Alignment Scores: Robust Metrics for Multiview Pose Accuracy Evaluation
Seong Hun Lee, Javier Civera
TL;DR
This work introduces three robust, decoupled metrics for multiview pose evaluation: TAS for translation accuracy, RAS for rotation accuracy, and PAS as their mean to capture full 6-DOF pose quality. Each metric relies on robust alignment to ground truth, followed by construction of cumulative frequency histograms over carefully chosen thresholds—$d$ sets the translation thresholds via $d=\underset{i}{\mathrm{Q3}}\left(\min_{j\neq i}\|\mathbf{c}_i-\mathbf{c}_j\|\right)$ and rotation thresholds span $0.1^\circ$ to $10^\circ$—with TAS and RAS defined as $\mathrm{TAS}=\frac{1}{100n}\sum f_k$ and $\mathrm{RAS}=\frac{1}{100n}\sum f_k$. By decoupling translation and rotation and using robust registration (PCR-99 variant) as well as robust rotation averaging (sra2), the authors demonstrate that TAS and RAS offer superior robustness to outliers and collinear motion and are insensitive to trajectory length, while PAS provides a stable, single-score summary.
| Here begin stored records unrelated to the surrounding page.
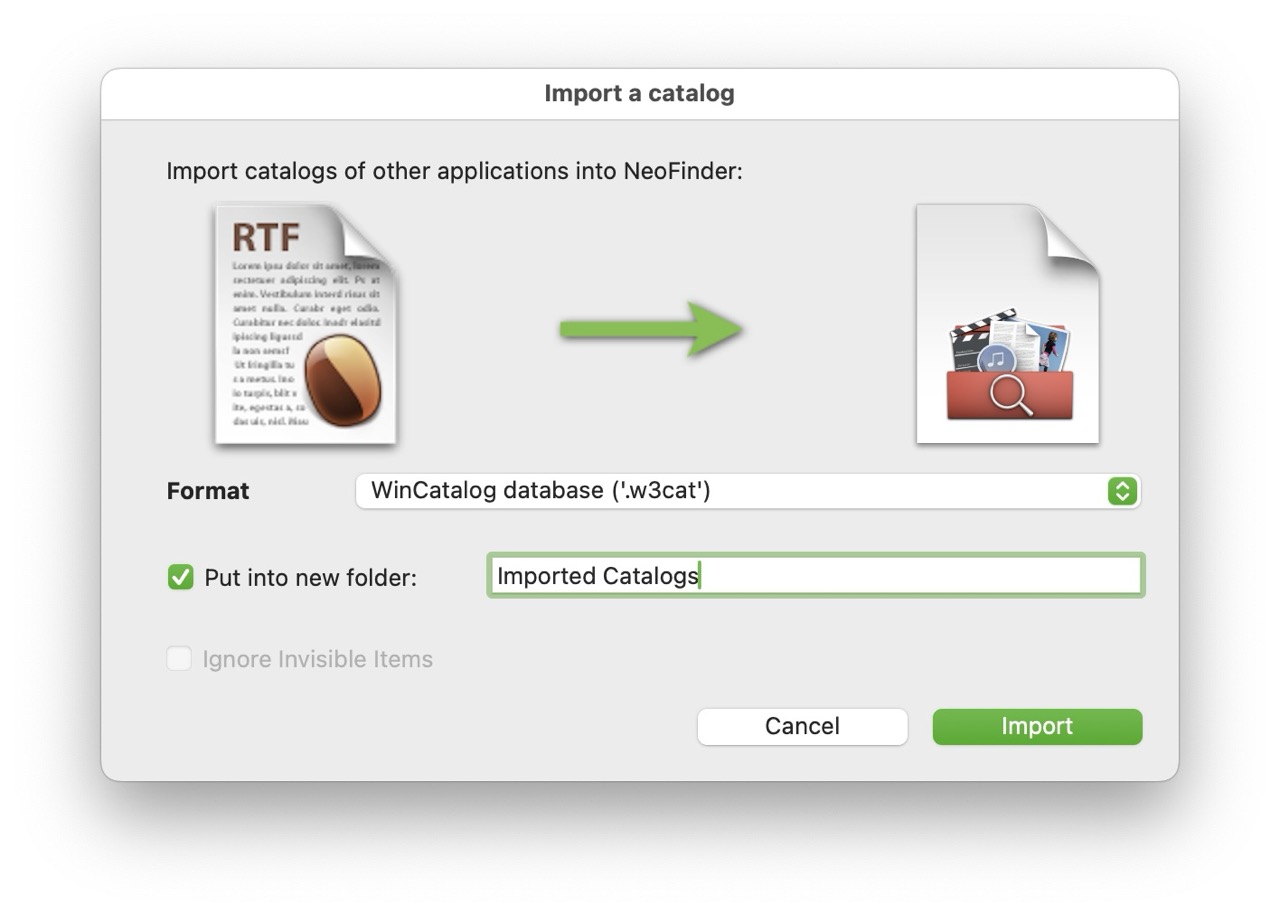This screenshot has width=1280, height=915.
Task: Enable the Ignore Invisible Items checkbox
Action: pos(179,658)
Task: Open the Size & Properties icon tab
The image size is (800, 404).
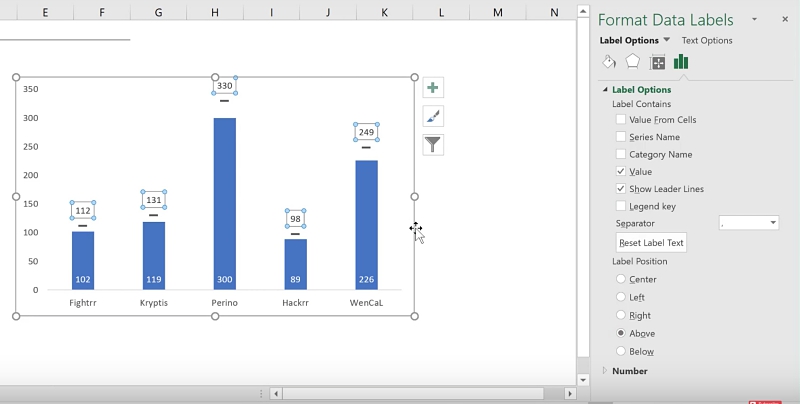Action: (657, 62)
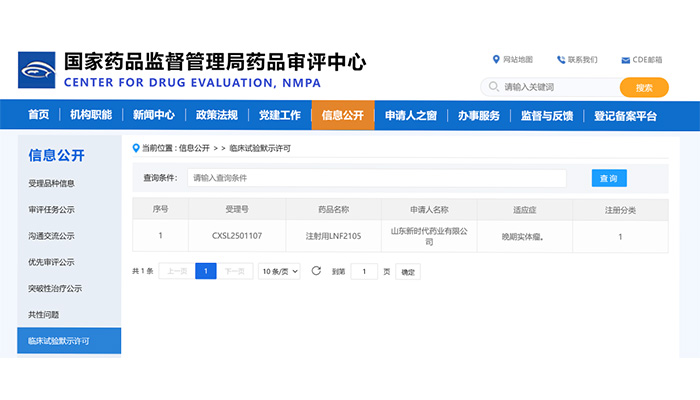This screenshot has width=700, height=400.
Task: Click the contact us phone icon
Action: pyautogui.click(x=561, y=59)
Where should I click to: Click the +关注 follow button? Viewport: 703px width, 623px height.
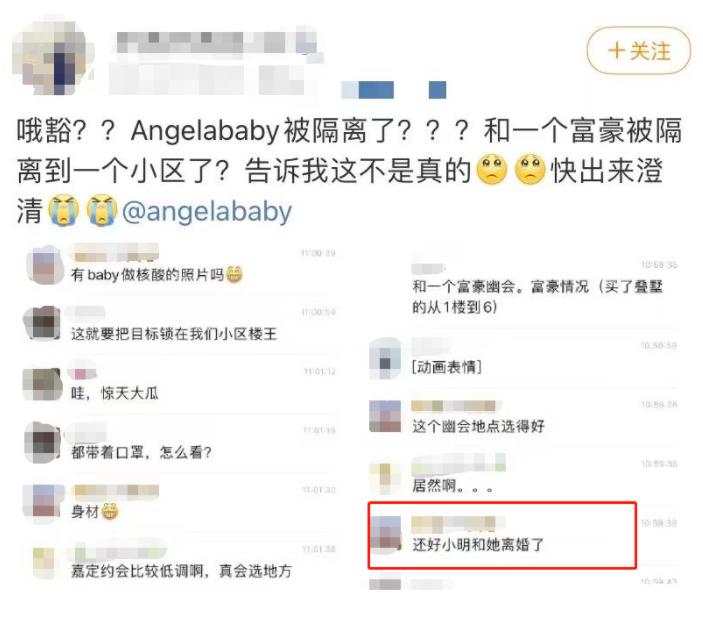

Extensive simulations compare these metrics against ATE, DTE, and mAA, highlighting limitations of existing measures and showing the practical advantages of the proposed approach. The work concludes with usage guidelines and discusses limitations related to heuristic thresholds and aggregation choices, underscoring the metrics’ potential to improve reproducibility and interpretability in multiview pose evaluation.
Abstract
We propose three novel metrics for evaluating the accuracy of a set of estimated camera poses given the ground truth: Translation Alignment Score (TAS), Rotation Alignment Score (RAS), and Pose Alignment Score (PAS). The TAS evaluates the translation accuracy independently of the rotations, and the RAS evaluates the rotation accuracy independently of the translations. The PAS is the average of the two scores, evaluating the combined accuracy of both translations and rotations. The TAS is computed in four steps: (1) Find the upper quartile of the closest-pair-distances, $d$. (2) Align the estimated trajectory to the ground truth using a robust registration method. (3) Collect all distance errors and obtain the cumulative frequencies for multiple thresholds ranging from $0.01d$ to $d$ with a resolution $0.01d$. (4) Add up these cumulative frequencies and normalize them such that the theoretical maximum is 1. The TAS has practical advantages over the existing metrics in that (1) it is robust to outliers and collinear motion, and (2) there is no need to adjust parameters on different datasets. The RAS is computed in a similar manner to the TAS and is also shown to be more robust against outliers than the existing rotation metrics. We verify our claims through extensive simulations and provide in-depth discussion of the strengths and weaknesses of the proposed metrics.